Lyft, reports online news source KUOW FM, is partnering with Denver start-up Guild Education, which offers courses to workers through online nonprofit schools. The discounts are hardly full rides: the tuition discounts range from 5 percent to 20 percent. But, Lyft told KUOW, annual tuition savings from the discounts can top $4,000.
With Lyft, Uber and similar services struggling to find enough drivers, and with drivers frequently working for more than one of them, the pilot program represents another twist in the playing of the gig economy. Companies in competitive markets may be forced to treat their contractors more like employees if they want to survive.
Subsidizing educational costs is nothing new; many employers offer tuition discounts and other forms of subsidies for employees trying to get ahead. In the healthcare field, where shortages of many types of healthcare professions are becoming severe, more employers are offering to pay down or pay off student loans in order to attract the people they need.
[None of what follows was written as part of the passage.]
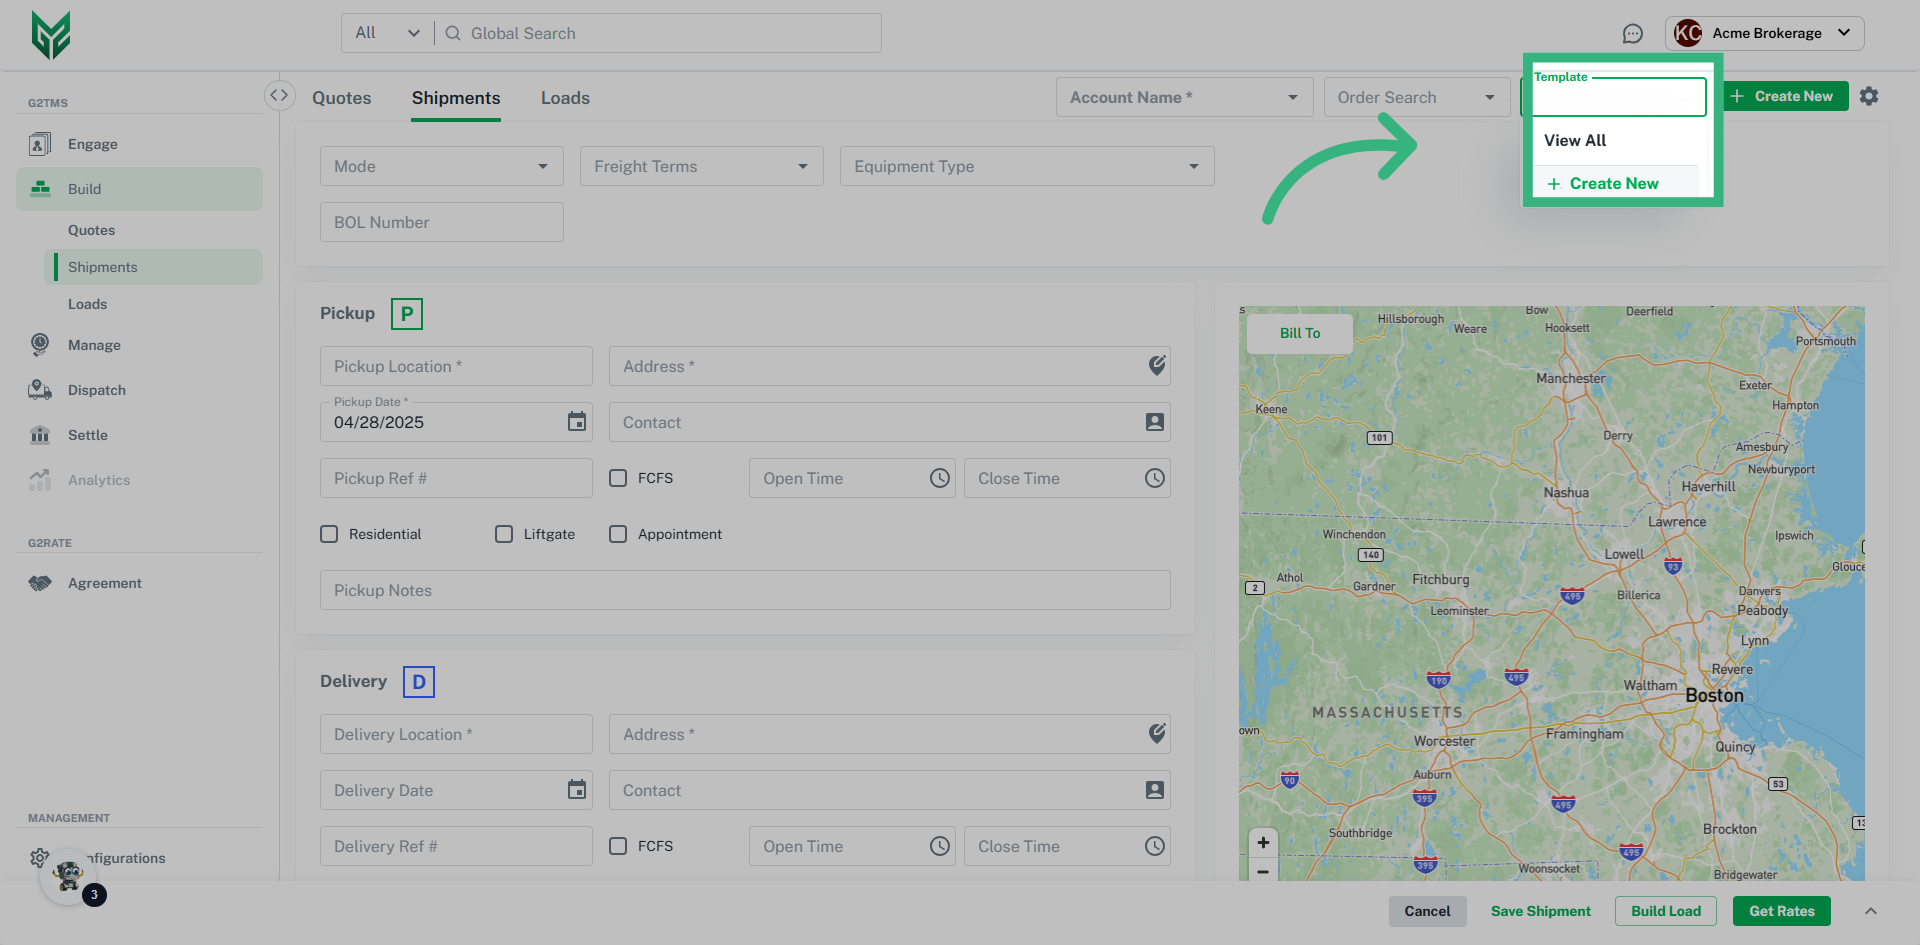Collapse sidebar using the code-arrows icon
Screen dimensions: 1920x945
tap(279, 95)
But benefits for freelancers is new ground, one that could lead to trouble for Lyft if it makes their workers look like employees instead of independent contractors to the Internal Revenue Service. Lyft told KUOW that its in-house lawyers said the benefit didn’t affect workers’ status, because the benefit isn’t compensation but a subsidy. However, there are no doubt one or two government lawyers somewhere giving that argument a test drive.